[TASK BRIEF]
Copy every line that holds the string "agent" from the data below.

*** DATASET ENTRIES Section Begins ***

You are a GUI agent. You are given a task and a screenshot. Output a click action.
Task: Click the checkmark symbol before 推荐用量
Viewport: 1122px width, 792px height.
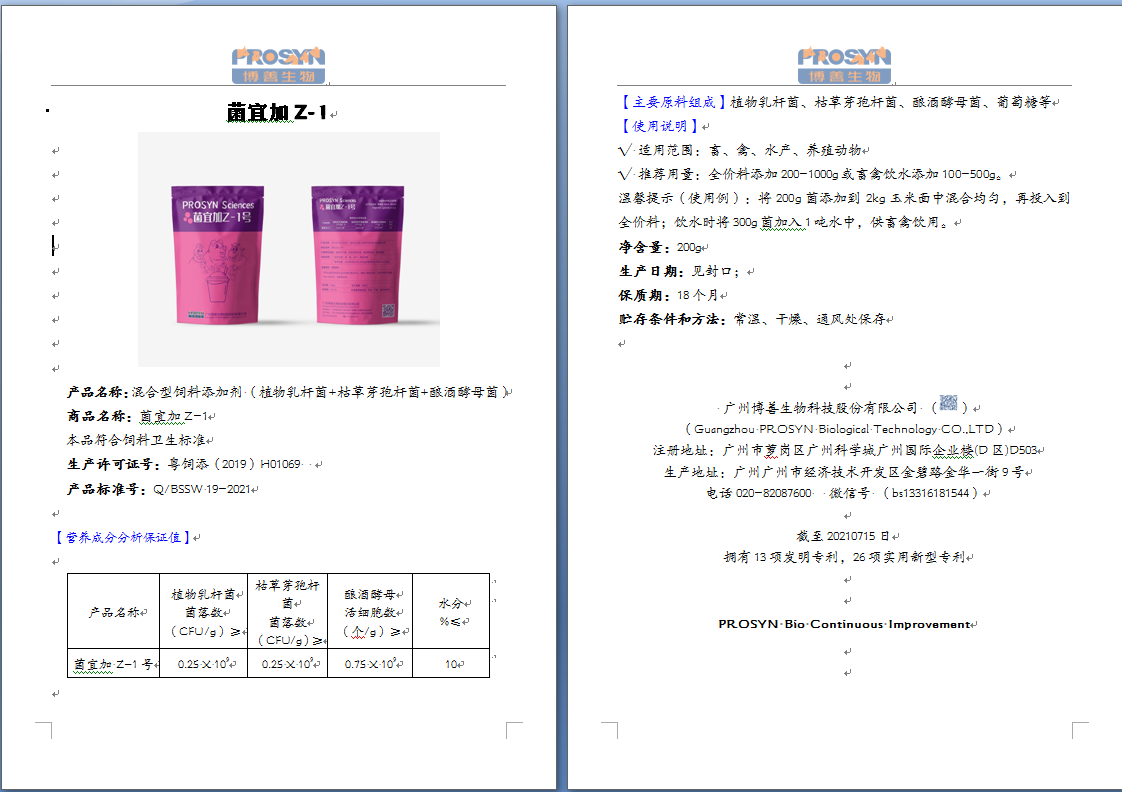[x=625, y=174]
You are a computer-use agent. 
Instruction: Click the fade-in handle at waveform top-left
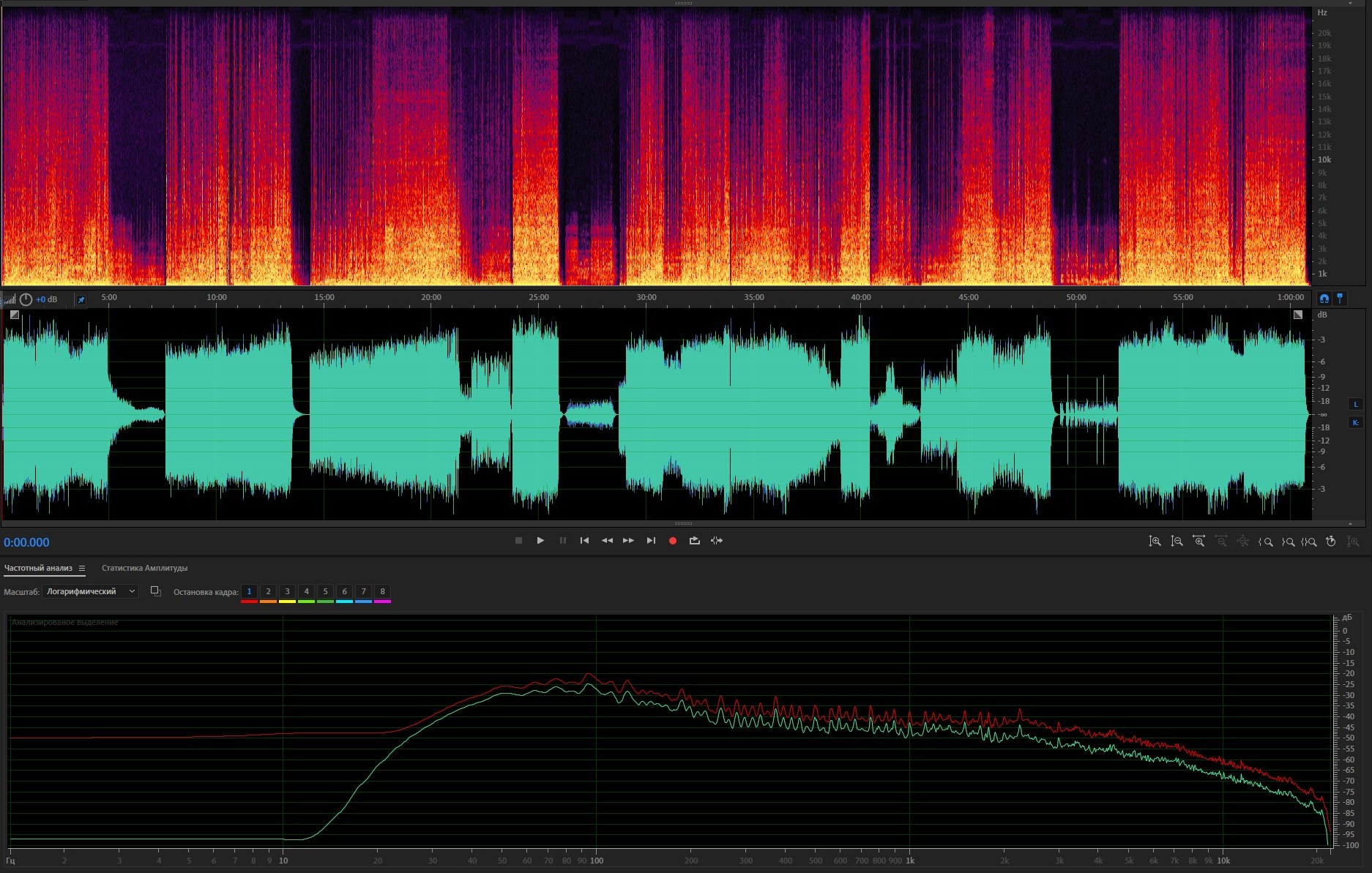(15, 315)
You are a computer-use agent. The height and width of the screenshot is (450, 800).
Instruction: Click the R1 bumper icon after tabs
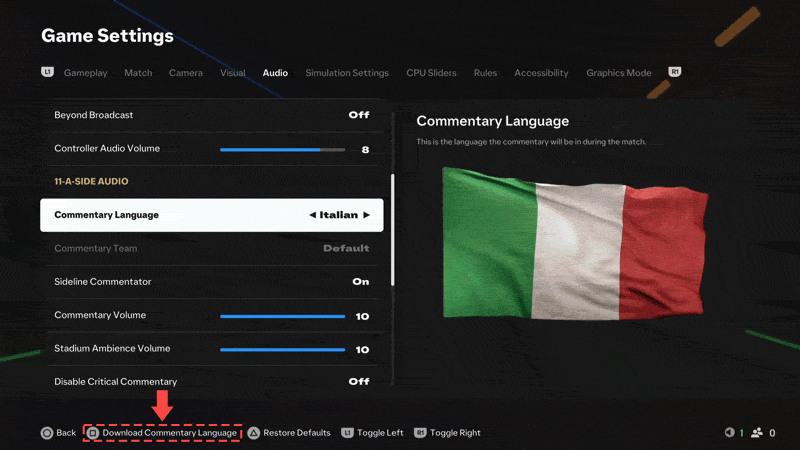[675, 72]
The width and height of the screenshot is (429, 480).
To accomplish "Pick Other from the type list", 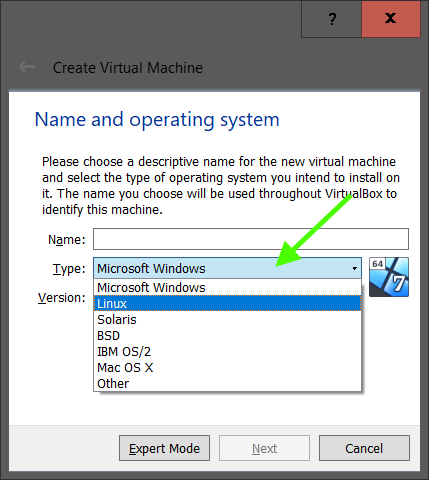I will 227,383.
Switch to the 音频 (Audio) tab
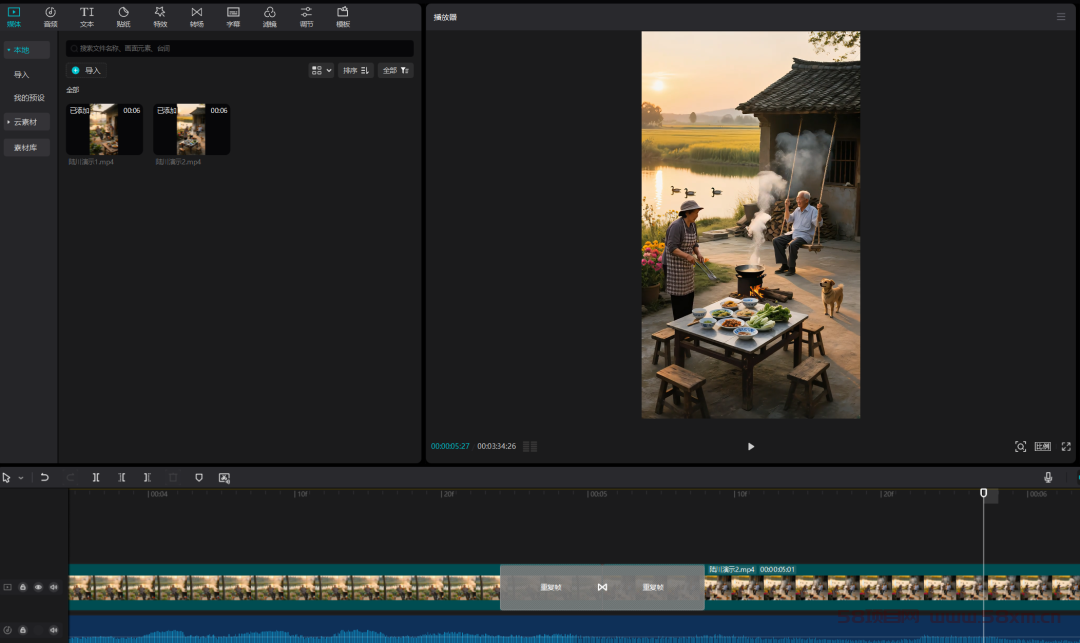Image resolution: width=1080 pixels, height=643 pixels. [50, 16]
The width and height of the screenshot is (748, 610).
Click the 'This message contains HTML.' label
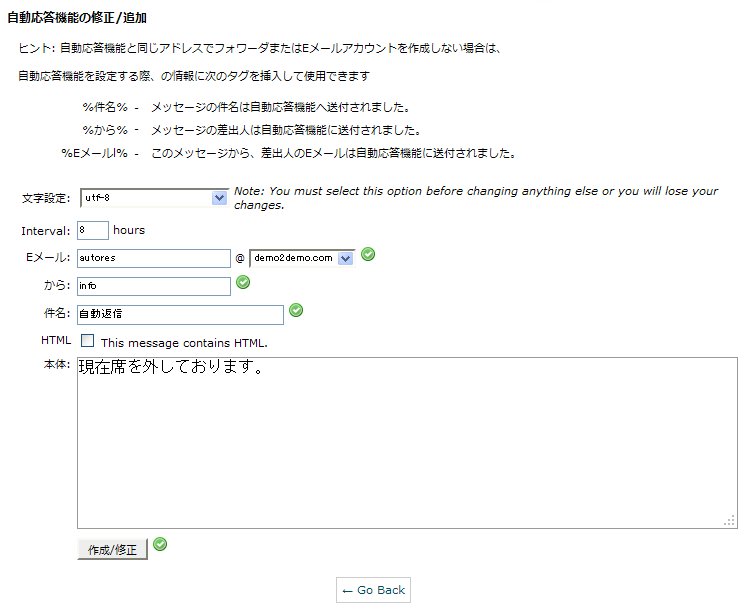click(x=184, y=343)
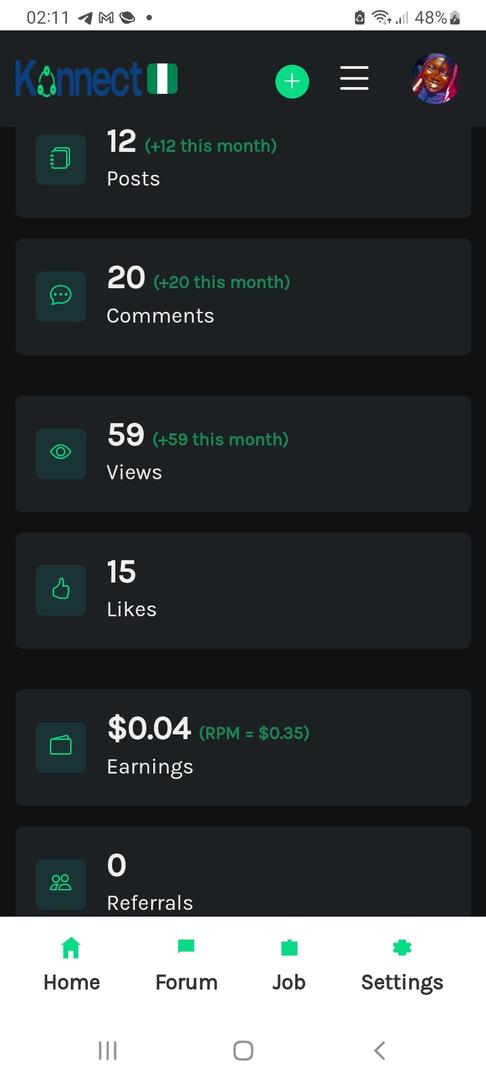Open the Settings tab
This screenshot has width=486, height=1080.
pos(402,964)
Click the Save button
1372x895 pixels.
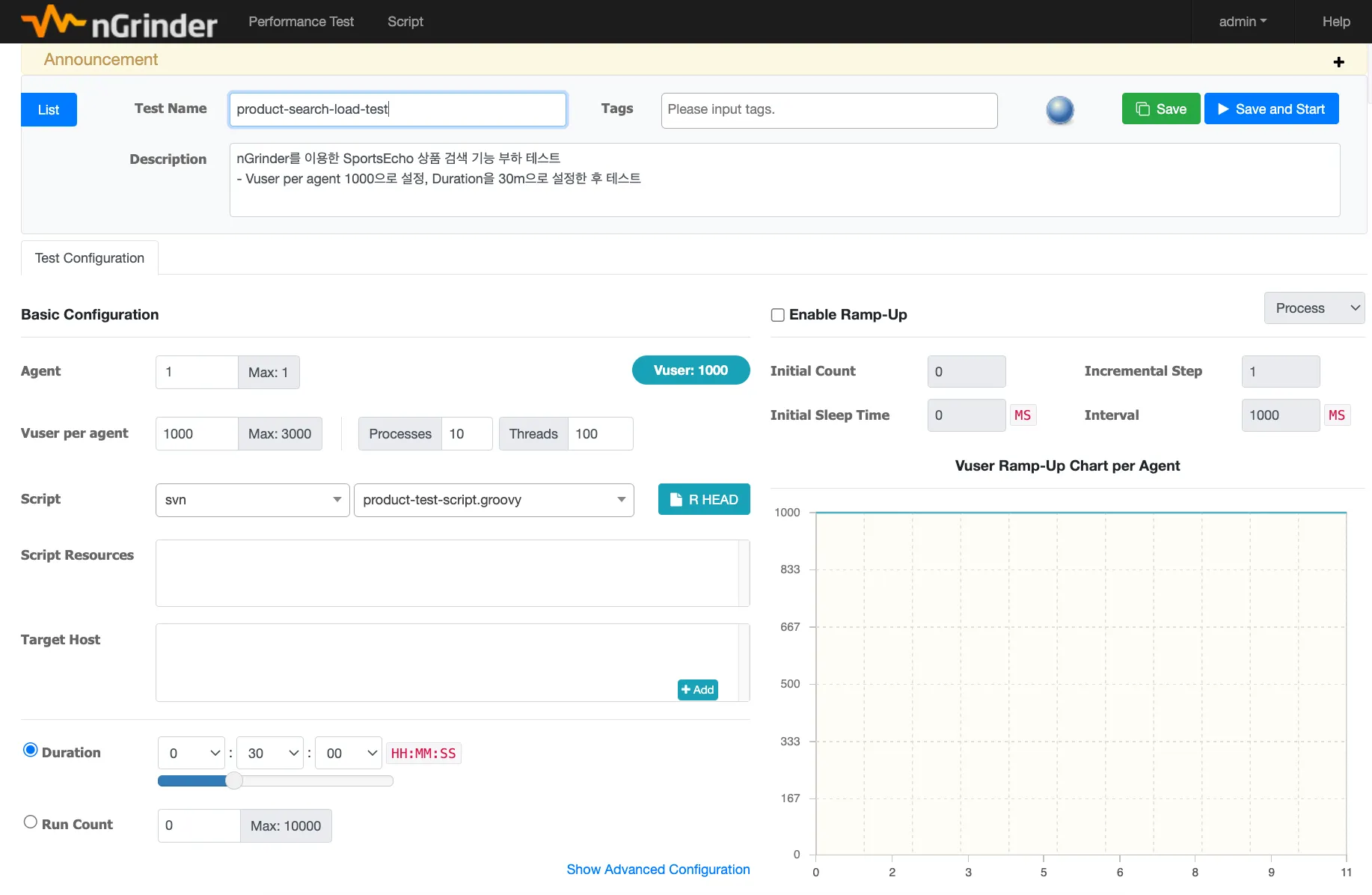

*** DATASET ENTRIES Section Ends ***

[OUTPUT BELOW]
You are a GUI agent. You are given a task and a screenshot. Output a click action.
You are a computer-use agent. 
You are a computer-use agent. The height and width of the screenshot is (450, 800).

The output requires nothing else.